▸ Records for this exercise:

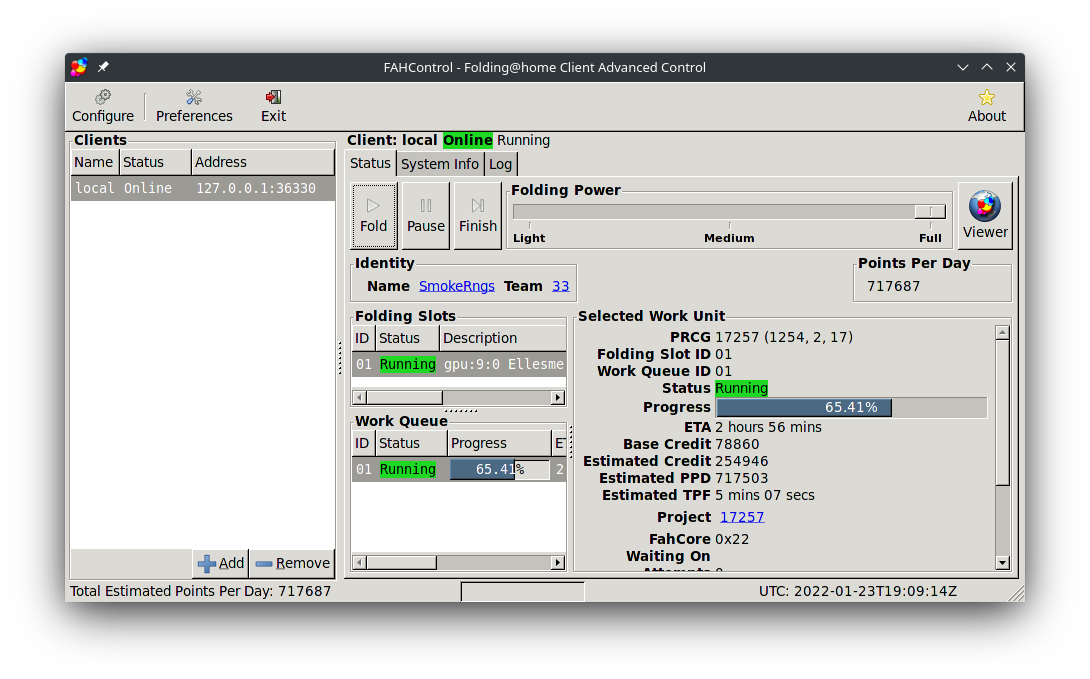
Task: Click the Exit toolbar icon
Action: (x=273, y=105)
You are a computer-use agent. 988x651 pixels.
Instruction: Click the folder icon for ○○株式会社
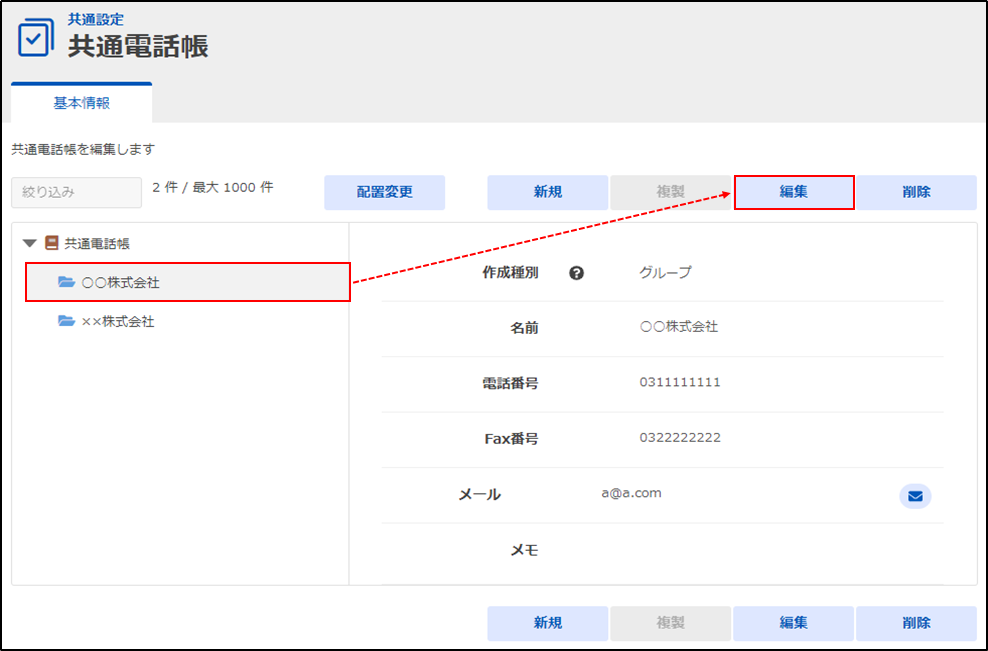tap(67, 283)
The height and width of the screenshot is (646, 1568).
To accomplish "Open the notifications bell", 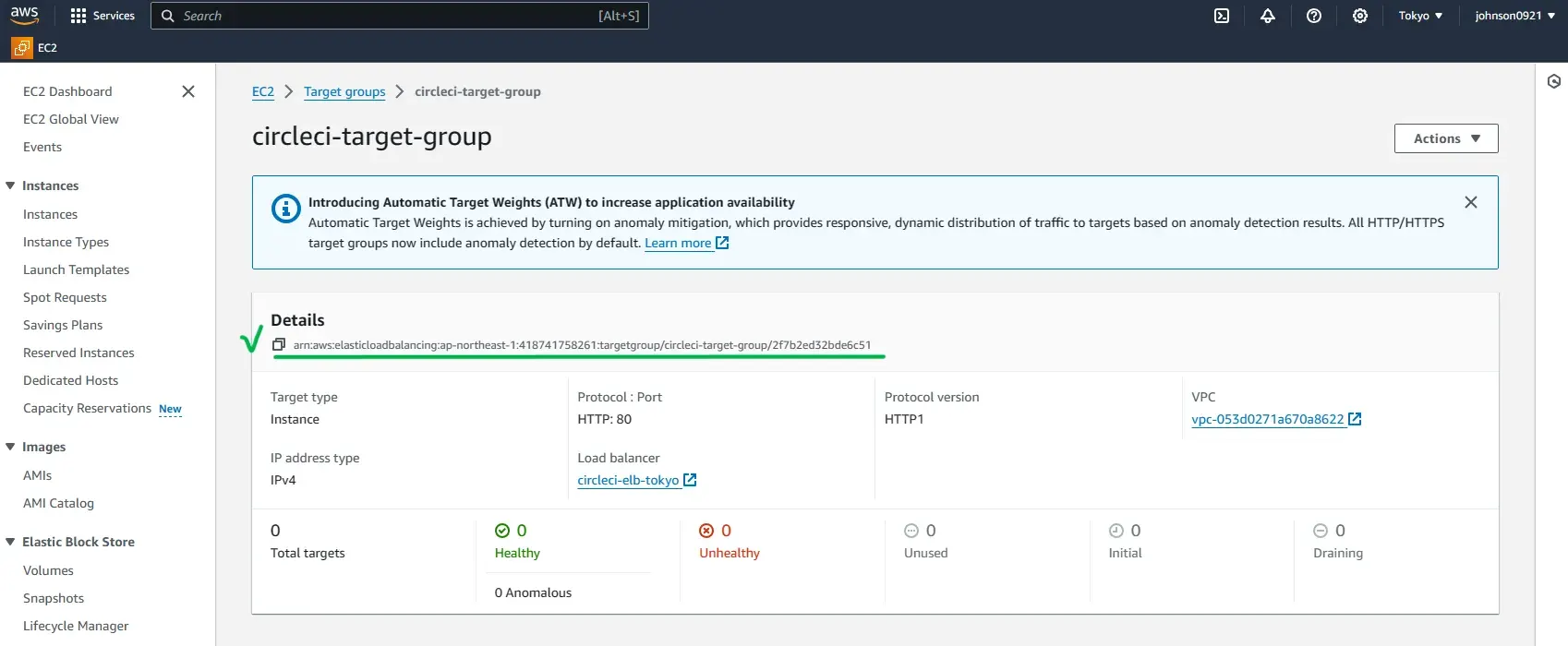I will coord(1268,16).
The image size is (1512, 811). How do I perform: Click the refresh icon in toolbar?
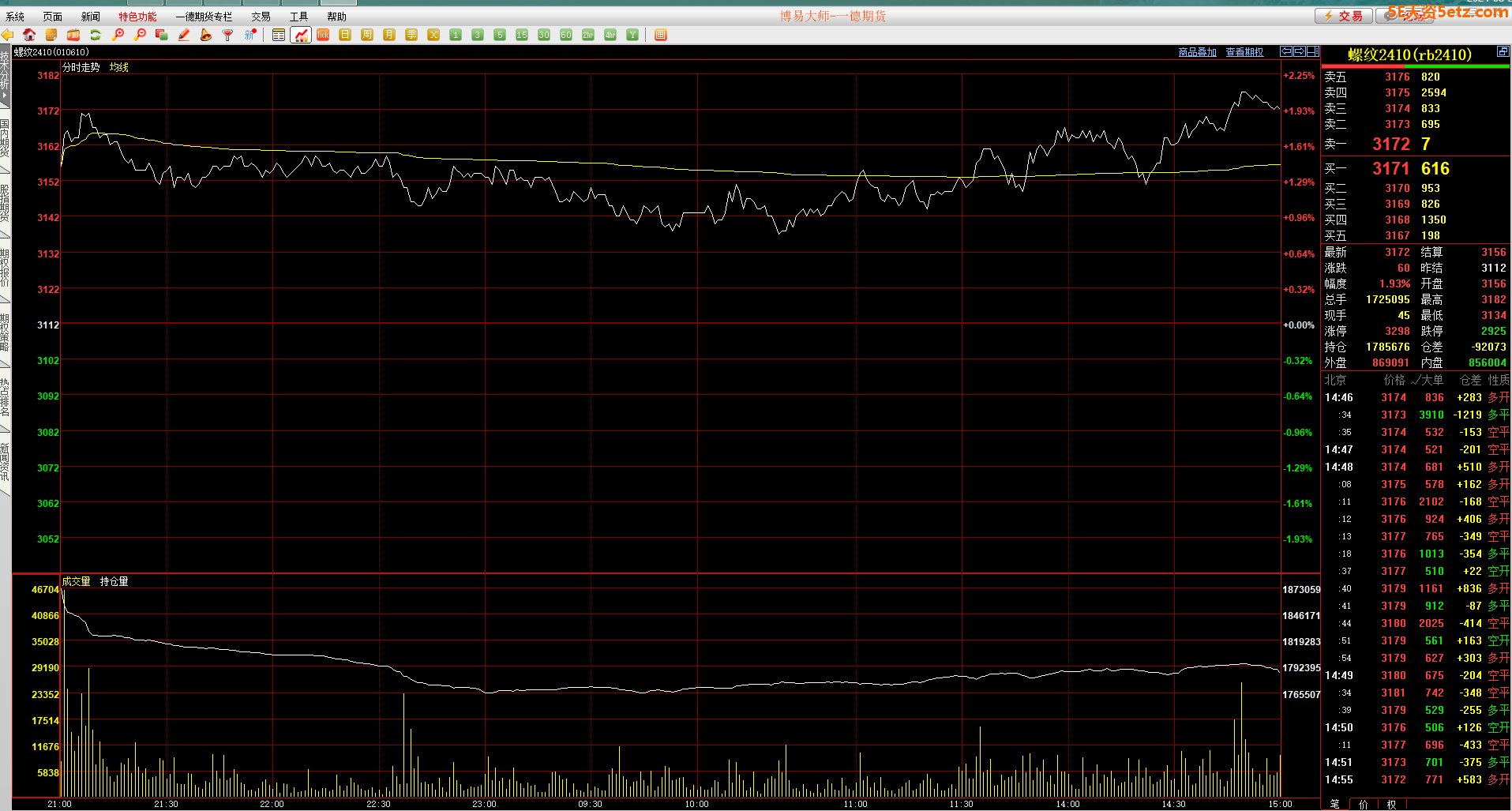[x=96, y=35]
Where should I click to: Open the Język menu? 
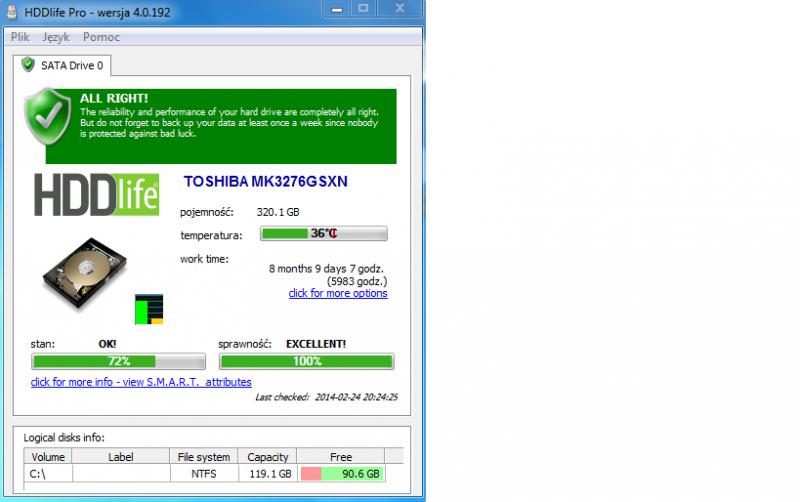(56, 37)
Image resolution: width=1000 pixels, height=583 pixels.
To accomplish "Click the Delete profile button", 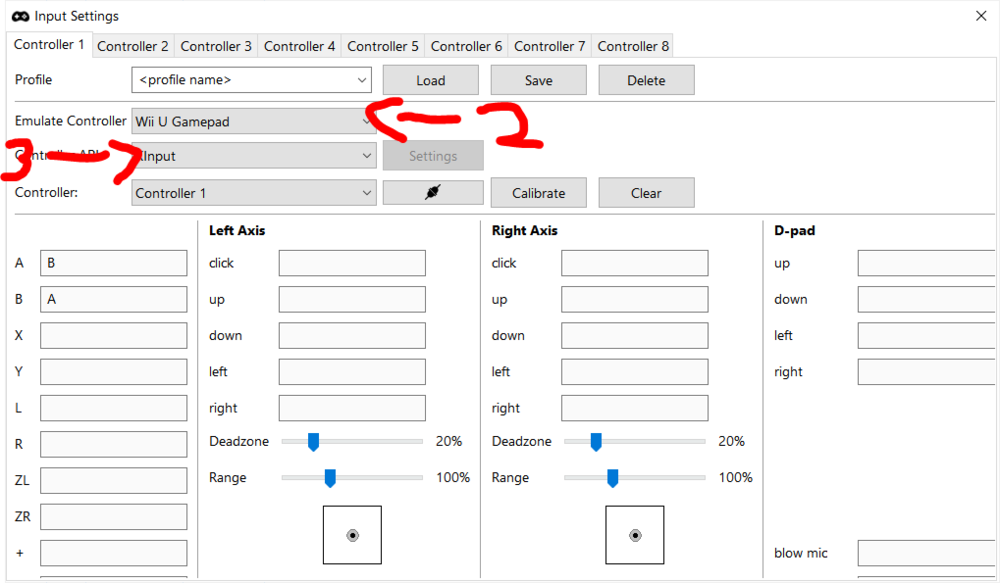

▸ Required task: Find each line in the listing above that contains the word "toolbar" and copy those lines out in full.

▸ Exercise response:
Task: Click the Exit toolbar icon
The image size is (1512, 811). How do I perform: Click the refresh icon in toolbar?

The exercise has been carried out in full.